Nursing-led telephone follow-up after lower limb endovascular surgery: An observational study on early detection and patient safety

Scritto il 12/03/2026
da MÂȘ Lourdes Del Rio-Sola

J Vasc Nurs. 2026 Mar;44(1):49-57. doi: 10.1016/j.jvn.2025.12.003. Epub 2026 Jan 7.

ABSTRACT

BACKGROUND: Patients undergoing lower limb endovascular surgery remain at high risk for restenosis, reintervention, and limb loss. Structured follow-up may has the potential improve early detection of complications, adherence to preventive therapy, and quality of life.

METHODS: We conducted a prospective observational cohort study at a tertiary vascular centre in Spain between 2021 and 2023, including 308 patients who underwent infrainguinal endovascular revascularisation. Participants were allocated to nursing-led structured telephone surveillance (n = 154) or usual care (n = 154). Scheduled calls at 1, 3, 6, and 12 months assessed symptoms, wound status, and adherence to secondary prevention. Primary outcome was target-limb reintervention at 12 months. Secondary outcomes included major adverse limb events (MALE), all-cause mortality, medication adherence, quality of life (EQ-5D-5L), and early detection of complications. Group comparisons were performed using inverse probability of treatment weighting (IPTW) based on a propensity score model to account for baseline differences.

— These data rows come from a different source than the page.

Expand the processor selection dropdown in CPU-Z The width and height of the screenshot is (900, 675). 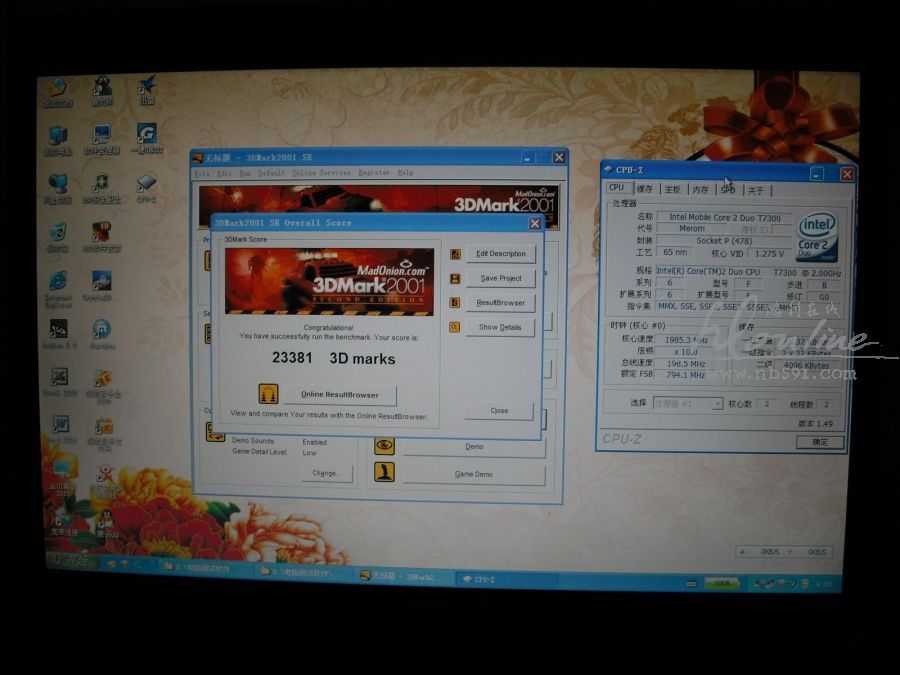(716, 404)
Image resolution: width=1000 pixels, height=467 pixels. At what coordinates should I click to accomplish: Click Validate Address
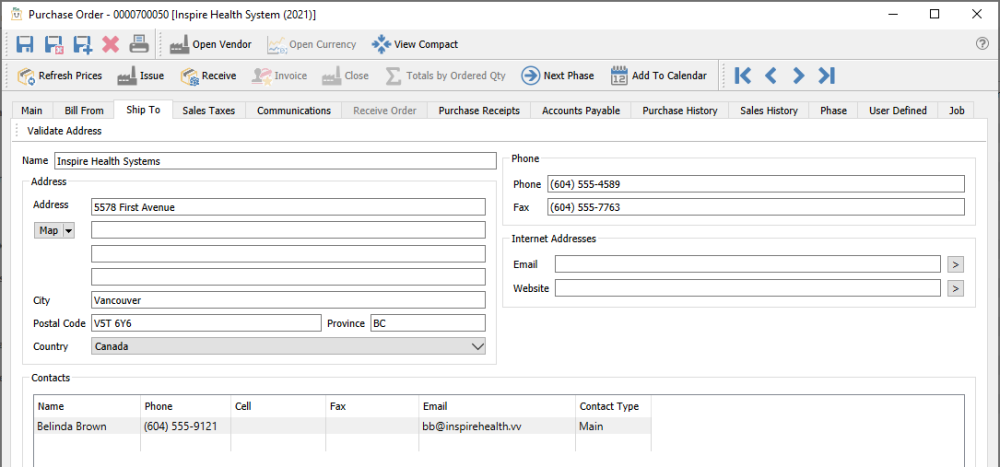64,131
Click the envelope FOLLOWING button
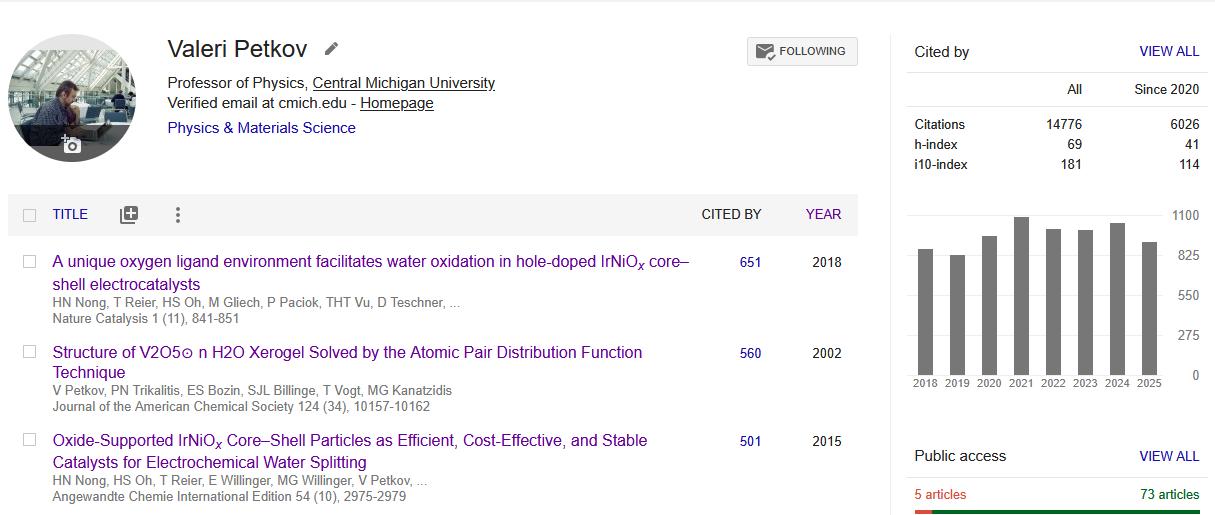1215x515 pixels. point(802,51)
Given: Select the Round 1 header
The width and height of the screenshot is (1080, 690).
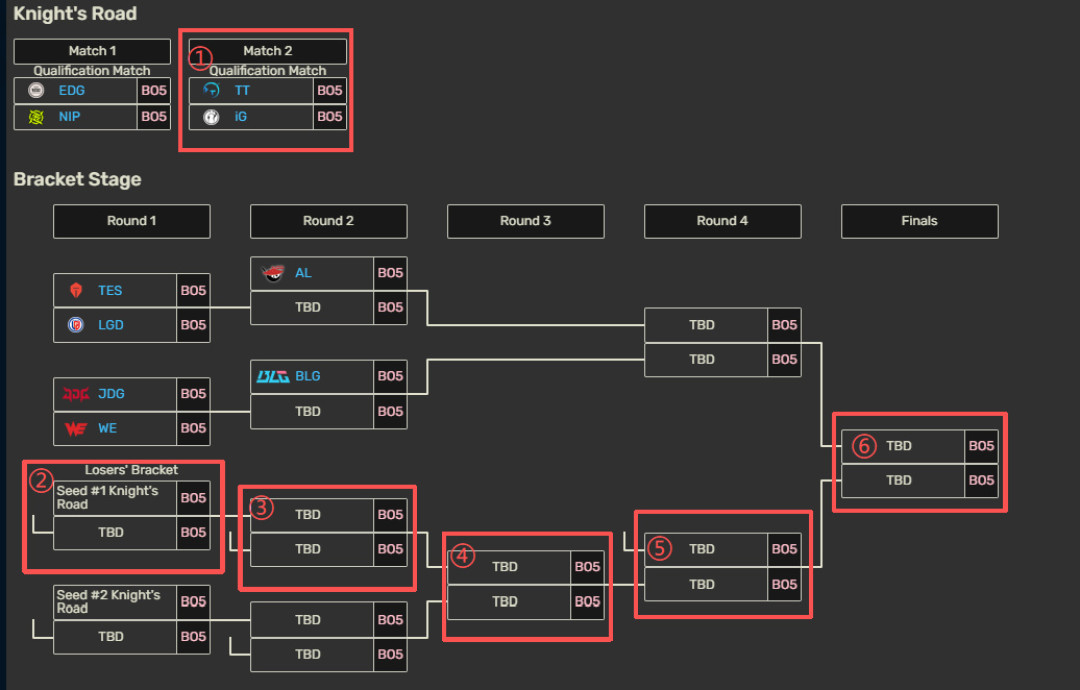Looking at the screenshot, I should [x=132, y=221].
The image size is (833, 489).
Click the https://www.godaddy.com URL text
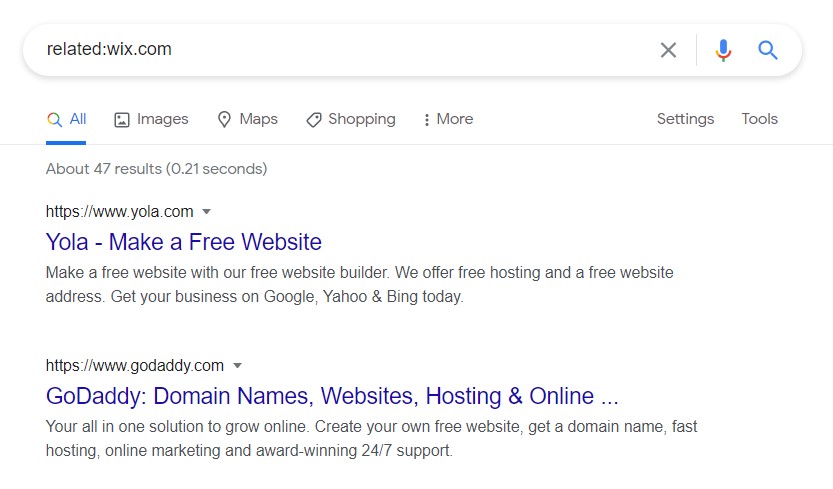click(135, 365)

RESULTS: At 12 months, target-limb reintervention occurred in 15.6% of the telephone follow-up group versus 26.6% in the usual care group. After adjustment, the association remained significant (adjusted HR 0.61, 95% CI 0.38-0.97, p = 0.039). Major adverse limb events (MALE) occurred in 18.8% versus 31.2% (adjusted HR 0.60, 95% CI 0.38-0.95, p = 0.031). Medication adherence to antiplatelet and statin therapy was higher in the telephone group (92.6% and 89.4% vs 81.4% and 78.1%; p = 0.017). Structured telephone surveillance enabled earlier recognition of vascular warning signs (24.0% vs 7.8%, p < 0.001). Health-related quality of life improved in both groups, but to a greater extent in the telephone group (mean change in EQ-5D-5L index score+0.11 vs +0.06; between-group difference 0.05, 95% CI 0.01-0.09, p = 0.022). No clinical adverse events related to the intervention were observed; mild transient anxiety related to the follow-up was reported in 4 patients (2.6%).

CONCLUSIONS: Nursing-led telephone surveillance after lower limb endovascular surgery is safe and effective. It reduces reinterventions and limb events, improves adherence to secondary prevention, and enhances quality of life, providing a scalable model that strengthens continuity of vascular nursing care.